Southeast Regional Reports

Five Native Shrubs for Moist Spots in the Southeast

Fill wet and muddy spots with these select plants that are perfectly adapted to our region

Sugar Shack buttonbush
Sugar Shack® buttonbush sports shiny foliage and white flower clusters in a compact package. Photo: Paula Gross

In the Southeast, we can sometimes have wet years. The long springs of those years lure me into planting “just one more plant!” while I ignore the specter of summer droughts past. But those rains also reveal more than one low spot in my landscape that stay mucky for a few days after a good soaker. In fact, I recently watched in heartbreak as a paperbush (Edgeworthia chrysantha, Zones 7–9) succumbed to root rot in one such area. This got me thinking that you can always add water, but you can’t take it away. It makes sense to choose plants with the wet years in mind when you’re faced with areas that don’t drain so well. Here are five of my favorite shrubs that can take it wet for a while and hang tough when it’s not. As a bonus, these species are all native to the Southeast.

swamp azalea
This summer-blooming azalea’s flowers are followed by spectacular fall foliage. Photo: Paula Gross

Swamp azalea

Rhododendron viscosum, Zones 4–9

If you’ve got a wet area in partial shade, add swamp azalea to your wish list. Like many other native azaleas, it has clusters of flaring, fragrant flowers that attract butterflies. But the white or pink-tinged flowers of swamp azalea appear after the leaves, between June and July (depending on where you are in the Southeast), and their fragrance is spicier than that of their high-spring cousins. If you brush a flower when you move in close for a sniff, you may end up with a sticky residue or a flower itself stuck to your nose. Look closely, and you will see sticky glands covering the flower tubes and understand why this species is sometimes called clammy azalea. Swamp azalea is low growing at just 3 to 5 feet tall, and it displays some fall color of gold, orange, and burgundy tones.

· · · ·

* [TASK INSTRUCTIONS]:
Return the part of the article on native shrubs for moist spots, word for word, starting with "If you’ve got" and going on through "and burgundy tones.".

· · · ·

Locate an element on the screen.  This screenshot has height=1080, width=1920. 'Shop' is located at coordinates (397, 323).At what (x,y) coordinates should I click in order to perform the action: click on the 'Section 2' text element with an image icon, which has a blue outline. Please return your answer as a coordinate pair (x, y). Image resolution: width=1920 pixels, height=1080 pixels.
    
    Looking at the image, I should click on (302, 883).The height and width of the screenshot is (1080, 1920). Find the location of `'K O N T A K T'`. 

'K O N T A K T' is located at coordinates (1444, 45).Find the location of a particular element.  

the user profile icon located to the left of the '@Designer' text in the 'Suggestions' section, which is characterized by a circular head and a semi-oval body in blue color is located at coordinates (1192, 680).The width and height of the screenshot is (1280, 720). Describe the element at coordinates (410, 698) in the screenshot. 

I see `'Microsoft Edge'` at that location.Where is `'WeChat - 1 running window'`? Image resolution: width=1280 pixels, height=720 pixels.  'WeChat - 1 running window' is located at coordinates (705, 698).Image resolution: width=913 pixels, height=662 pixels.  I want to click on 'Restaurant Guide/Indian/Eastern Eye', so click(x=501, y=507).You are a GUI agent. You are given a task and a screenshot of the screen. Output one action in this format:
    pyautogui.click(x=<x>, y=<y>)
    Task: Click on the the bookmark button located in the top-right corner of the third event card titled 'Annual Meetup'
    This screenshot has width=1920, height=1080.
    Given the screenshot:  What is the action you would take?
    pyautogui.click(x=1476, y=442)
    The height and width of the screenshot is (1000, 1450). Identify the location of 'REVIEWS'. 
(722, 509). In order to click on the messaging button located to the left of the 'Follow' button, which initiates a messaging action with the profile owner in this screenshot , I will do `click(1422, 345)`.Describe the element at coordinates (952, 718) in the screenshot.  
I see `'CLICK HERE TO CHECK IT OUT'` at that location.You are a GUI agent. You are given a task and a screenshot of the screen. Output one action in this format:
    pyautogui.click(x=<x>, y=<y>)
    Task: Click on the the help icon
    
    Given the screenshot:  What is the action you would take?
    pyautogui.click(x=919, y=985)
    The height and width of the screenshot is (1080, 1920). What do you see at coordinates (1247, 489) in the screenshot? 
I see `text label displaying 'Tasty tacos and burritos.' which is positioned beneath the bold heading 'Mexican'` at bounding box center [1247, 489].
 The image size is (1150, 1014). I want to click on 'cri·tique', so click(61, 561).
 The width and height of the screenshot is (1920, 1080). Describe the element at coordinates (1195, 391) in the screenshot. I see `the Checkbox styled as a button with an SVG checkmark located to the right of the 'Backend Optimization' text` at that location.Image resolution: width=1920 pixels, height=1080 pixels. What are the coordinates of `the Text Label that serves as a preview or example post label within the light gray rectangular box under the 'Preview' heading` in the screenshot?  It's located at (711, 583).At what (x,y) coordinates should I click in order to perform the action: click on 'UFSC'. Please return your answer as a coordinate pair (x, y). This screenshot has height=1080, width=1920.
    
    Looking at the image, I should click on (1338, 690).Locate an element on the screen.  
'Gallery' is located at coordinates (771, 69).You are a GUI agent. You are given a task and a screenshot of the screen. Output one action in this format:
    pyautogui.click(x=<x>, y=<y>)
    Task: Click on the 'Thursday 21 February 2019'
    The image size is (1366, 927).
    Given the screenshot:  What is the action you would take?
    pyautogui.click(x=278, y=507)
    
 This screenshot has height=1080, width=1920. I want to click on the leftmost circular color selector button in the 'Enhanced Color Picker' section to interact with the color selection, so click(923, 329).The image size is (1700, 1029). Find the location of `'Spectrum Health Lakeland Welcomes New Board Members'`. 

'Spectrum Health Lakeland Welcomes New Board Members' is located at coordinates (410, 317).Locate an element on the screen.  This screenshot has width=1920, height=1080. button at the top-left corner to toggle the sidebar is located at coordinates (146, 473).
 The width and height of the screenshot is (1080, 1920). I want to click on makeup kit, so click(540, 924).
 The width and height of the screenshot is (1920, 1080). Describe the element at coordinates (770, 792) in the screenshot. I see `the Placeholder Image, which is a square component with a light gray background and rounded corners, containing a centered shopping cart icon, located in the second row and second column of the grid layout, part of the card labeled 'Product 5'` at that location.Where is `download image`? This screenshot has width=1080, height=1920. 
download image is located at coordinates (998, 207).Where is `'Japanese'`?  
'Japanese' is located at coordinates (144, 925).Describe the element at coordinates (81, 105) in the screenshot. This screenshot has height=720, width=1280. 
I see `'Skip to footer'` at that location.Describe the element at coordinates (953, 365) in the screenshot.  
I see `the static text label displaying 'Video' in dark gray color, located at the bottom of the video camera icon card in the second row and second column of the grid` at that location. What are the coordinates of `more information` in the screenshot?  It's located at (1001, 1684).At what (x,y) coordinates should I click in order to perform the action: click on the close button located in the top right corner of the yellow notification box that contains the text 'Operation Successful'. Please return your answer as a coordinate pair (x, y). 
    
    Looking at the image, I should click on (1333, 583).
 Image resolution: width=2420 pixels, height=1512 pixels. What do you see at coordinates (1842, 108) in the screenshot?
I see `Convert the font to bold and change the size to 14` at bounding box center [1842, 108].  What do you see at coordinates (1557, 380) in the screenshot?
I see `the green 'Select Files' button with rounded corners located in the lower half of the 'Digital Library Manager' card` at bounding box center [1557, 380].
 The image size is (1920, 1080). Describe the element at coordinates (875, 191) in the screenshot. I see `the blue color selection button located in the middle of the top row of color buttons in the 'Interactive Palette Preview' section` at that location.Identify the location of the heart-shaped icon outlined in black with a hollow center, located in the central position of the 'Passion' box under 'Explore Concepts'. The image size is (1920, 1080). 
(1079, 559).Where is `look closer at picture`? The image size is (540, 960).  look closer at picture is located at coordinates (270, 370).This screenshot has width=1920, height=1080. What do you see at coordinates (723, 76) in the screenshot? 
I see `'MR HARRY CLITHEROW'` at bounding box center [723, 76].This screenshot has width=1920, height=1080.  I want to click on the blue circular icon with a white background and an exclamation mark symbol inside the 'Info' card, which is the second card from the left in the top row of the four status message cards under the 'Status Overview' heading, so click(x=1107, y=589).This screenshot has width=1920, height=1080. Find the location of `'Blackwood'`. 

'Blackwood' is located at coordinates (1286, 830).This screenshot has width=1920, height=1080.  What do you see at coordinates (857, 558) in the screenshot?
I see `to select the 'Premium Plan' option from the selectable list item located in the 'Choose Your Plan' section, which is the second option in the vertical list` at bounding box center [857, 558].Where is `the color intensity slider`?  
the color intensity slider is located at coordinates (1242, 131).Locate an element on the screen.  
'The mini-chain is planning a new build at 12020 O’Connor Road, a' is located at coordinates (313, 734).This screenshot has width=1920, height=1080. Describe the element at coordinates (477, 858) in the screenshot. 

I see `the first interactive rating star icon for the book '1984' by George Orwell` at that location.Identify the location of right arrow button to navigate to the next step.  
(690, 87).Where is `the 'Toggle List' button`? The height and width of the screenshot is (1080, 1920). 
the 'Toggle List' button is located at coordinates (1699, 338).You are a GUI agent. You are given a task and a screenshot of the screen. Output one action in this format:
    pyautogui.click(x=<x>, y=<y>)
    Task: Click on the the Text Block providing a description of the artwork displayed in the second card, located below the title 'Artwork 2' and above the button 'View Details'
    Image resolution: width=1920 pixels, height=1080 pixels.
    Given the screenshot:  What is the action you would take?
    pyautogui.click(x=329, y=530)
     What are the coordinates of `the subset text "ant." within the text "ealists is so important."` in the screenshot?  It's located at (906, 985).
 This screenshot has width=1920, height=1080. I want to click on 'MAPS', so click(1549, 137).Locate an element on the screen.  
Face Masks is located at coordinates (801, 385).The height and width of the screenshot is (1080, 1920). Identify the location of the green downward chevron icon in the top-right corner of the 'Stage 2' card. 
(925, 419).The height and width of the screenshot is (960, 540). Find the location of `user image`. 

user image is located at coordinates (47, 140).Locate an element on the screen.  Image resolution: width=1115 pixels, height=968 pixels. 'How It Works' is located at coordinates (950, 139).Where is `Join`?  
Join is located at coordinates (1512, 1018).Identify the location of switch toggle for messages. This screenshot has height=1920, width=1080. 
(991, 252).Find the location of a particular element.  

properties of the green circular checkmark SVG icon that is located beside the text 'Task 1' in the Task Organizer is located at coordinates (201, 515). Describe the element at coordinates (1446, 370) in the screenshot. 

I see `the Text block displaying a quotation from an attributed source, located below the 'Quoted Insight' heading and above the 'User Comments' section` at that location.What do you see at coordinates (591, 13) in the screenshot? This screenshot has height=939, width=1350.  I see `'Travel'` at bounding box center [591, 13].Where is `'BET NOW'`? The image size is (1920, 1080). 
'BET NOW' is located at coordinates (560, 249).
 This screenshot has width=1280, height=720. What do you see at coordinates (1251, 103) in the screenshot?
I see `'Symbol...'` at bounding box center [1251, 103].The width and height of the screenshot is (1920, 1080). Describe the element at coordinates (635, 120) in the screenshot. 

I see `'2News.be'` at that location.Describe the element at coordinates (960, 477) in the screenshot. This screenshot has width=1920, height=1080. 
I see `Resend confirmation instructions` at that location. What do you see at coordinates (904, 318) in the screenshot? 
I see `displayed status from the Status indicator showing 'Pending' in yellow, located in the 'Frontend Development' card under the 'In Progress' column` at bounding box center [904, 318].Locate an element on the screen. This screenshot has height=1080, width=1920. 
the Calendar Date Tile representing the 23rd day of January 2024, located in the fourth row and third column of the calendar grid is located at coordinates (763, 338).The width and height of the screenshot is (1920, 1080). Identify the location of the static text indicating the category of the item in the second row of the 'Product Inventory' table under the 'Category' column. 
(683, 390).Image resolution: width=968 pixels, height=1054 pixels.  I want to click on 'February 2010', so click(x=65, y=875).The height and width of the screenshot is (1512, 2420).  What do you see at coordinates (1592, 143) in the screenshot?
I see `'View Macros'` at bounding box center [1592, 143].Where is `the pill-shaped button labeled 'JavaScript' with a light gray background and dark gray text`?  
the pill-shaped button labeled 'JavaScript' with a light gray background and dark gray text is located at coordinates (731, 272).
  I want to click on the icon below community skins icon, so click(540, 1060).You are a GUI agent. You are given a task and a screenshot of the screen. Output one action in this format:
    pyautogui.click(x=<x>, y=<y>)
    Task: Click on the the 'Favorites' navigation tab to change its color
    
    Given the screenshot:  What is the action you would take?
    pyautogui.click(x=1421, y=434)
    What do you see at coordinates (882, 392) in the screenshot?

· · · ·

* [PROBLEM SOLUTION]:
If you’ve got a wet area in partial shade, add swamp azalea to your wish list. Like many other native azaleas, it has clusters of flaring, fragrant flowers that attract butterflies. But the white or pink-tinged flowers of swamp azalea appear after the leaves, between June and July (depending on where you are in the Southeast), and their fragrance is spicier than that of their high-spring cousins. If you brush a flower when you move in close for a sniff, you may end up with a sticky residue or a flower itself stuck to your nose. Look closely, and you will see sticky glands covering the flower tubes and understand why this species is sometimes called clammy azalea. Swamp azalea is low growing at just 3 to 5 feet tall, and it displays some fall color of gold, orange, and burgundy tones.